Progress in the cellar has seen incremental improvements as the vines have aged and revealed their personalities. From 2007, complete natural fermentation was adopted. Burgundy barrels, a percentage new, are used, the chardonnays being left on their gross lees for a year. The Family Vineyards is a blend of parcels on decomposed granite. To maintain purity, no battonage is practised; juice settling was dropped in 2019, the wines are fermented with dirty juice, sulphur being added just before bottling. The CWG Sandford chardonnay is from a single, cooler south-facing vineyard. A similar vinification but with occasional battonage and a light filtration.

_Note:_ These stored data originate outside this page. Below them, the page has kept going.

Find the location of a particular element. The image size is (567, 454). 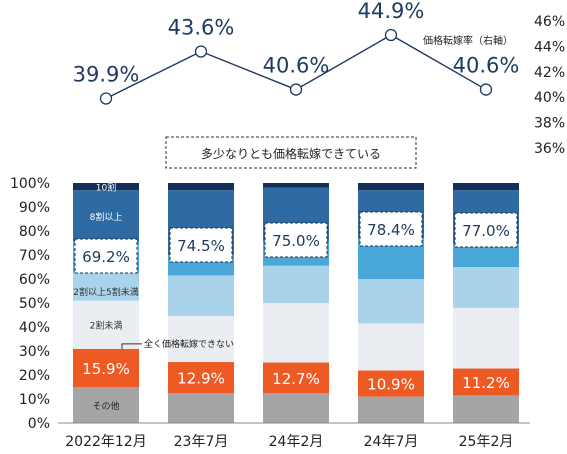

annotation-text: 多少なりとも価格転嫁できている is located at coordinates (291, 154).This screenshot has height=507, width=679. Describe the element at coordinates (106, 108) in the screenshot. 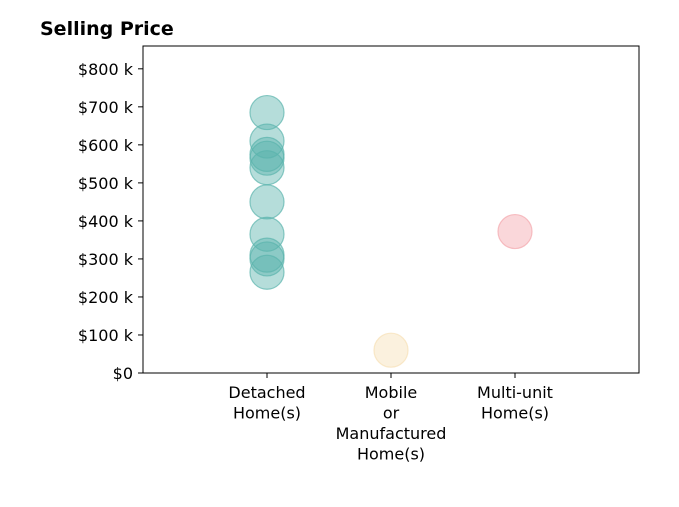

I see `y-tick-label-7: $700 k` at that location.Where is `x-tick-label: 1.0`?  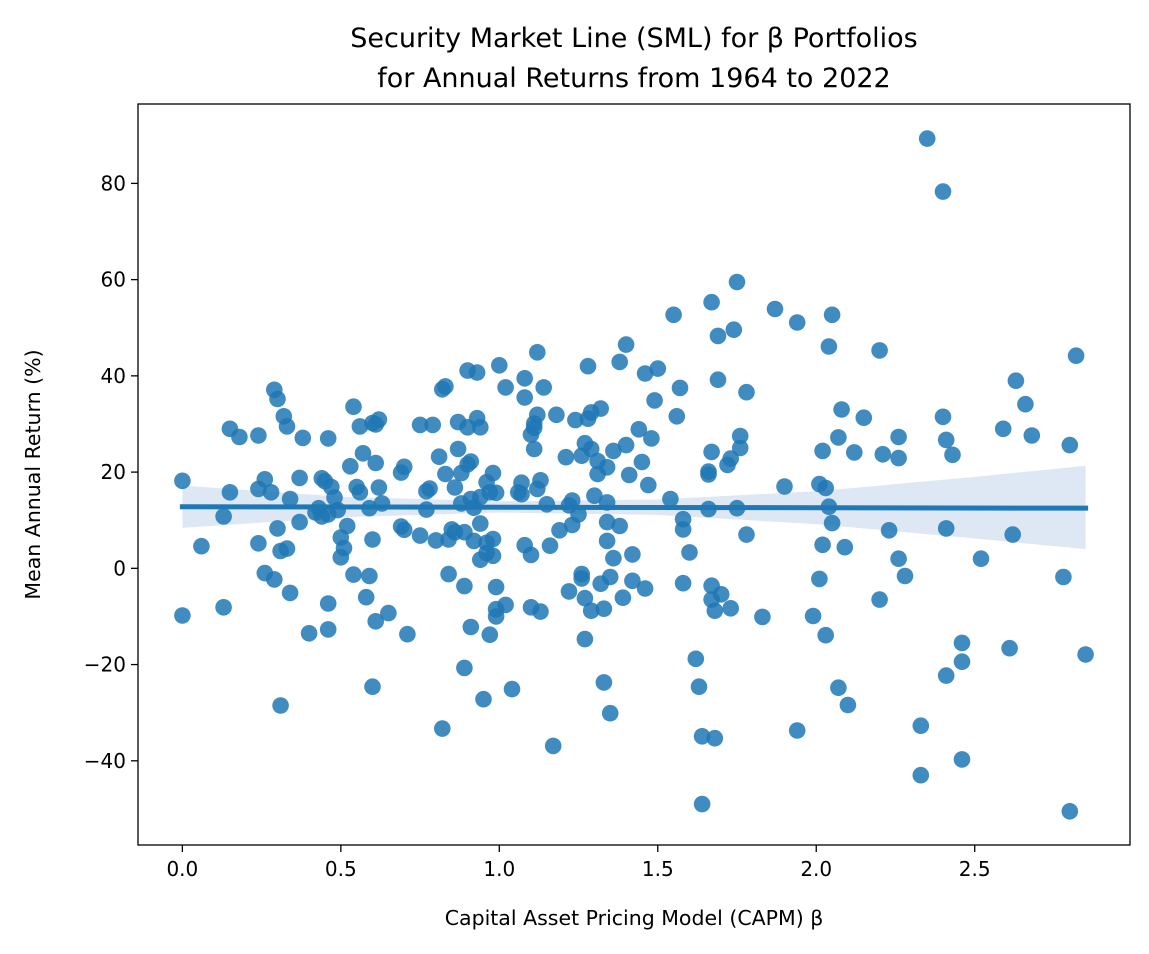 x-tick-label: 1.0 is located at coordinates (499, 869).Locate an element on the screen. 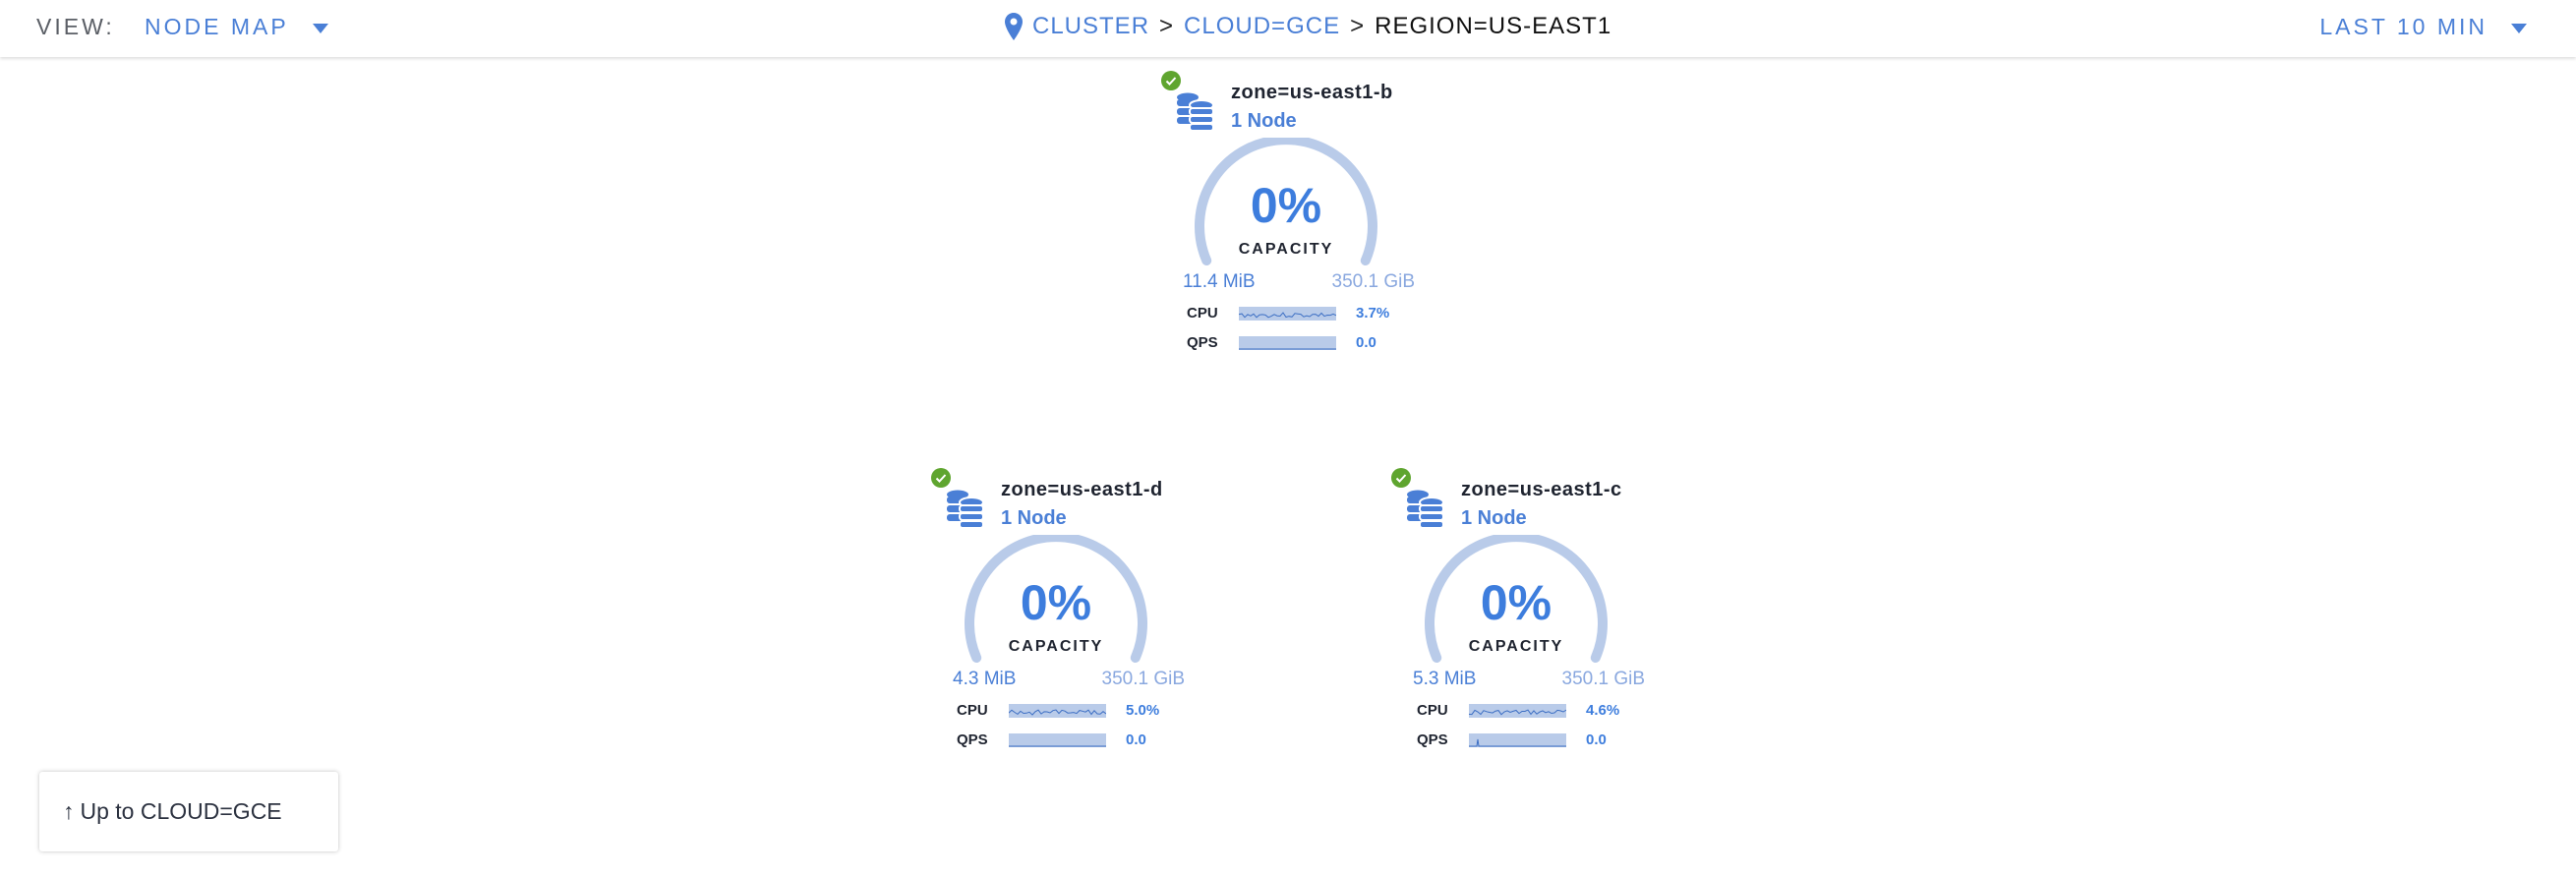  cpu-value: 3.7% is located at coordinates (1373, 314).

As the vines mature, so has the Newton-Johnsons’ understanding of the style from each vineyard; vinification is adapted accordingly. It’s a painstaking process but one that produces well-rewarded results. The mature 2012 chardonnay is still fresh, elegant with great acidity. Similar elegant, fresh 2022, has greater depth and texture.

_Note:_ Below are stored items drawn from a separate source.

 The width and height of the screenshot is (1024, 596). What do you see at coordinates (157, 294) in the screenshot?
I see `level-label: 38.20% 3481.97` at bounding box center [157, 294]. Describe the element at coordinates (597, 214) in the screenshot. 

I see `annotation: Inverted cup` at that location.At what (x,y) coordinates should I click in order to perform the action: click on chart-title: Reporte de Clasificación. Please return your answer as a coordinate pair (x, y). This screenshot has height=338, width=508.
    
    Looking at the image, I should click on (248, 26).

Close by, Craig and Anne Wessels of Restless River are celebrated for their Ava Marie Chardonnay, a 2ha block planted before they bought the farm at the start of the century. Row direction is north-south; "not ideal," Craig admits, "due to the north-westerly which can batter young shoots. East-west would be more favourable." A subsequent, contiguous block has been established, also in a north-south direction. Craig explains why: "We were afraid of changing the character of Ava Marie if we’d changed to east-west."
There are three or four pickings, each focusing on specific sections and required component, eg acidity, mouthfeel, structure, fruit. Vinification decisions are made for each batch; vessels include 500 litre barrels and two 500 litre Italian amphora,"4 cms thick to allow the wine to age the same as in the two new barrels." The blended wine is left to settle in tank for around three months, resulting in less fining. There’s far more to Craig’s detailed approach ensuring Ava Marie regularly achieves consistency and impressive quality.
Wine is a journey rather than a destination; Chardonnay is hugely benefitting from the journey.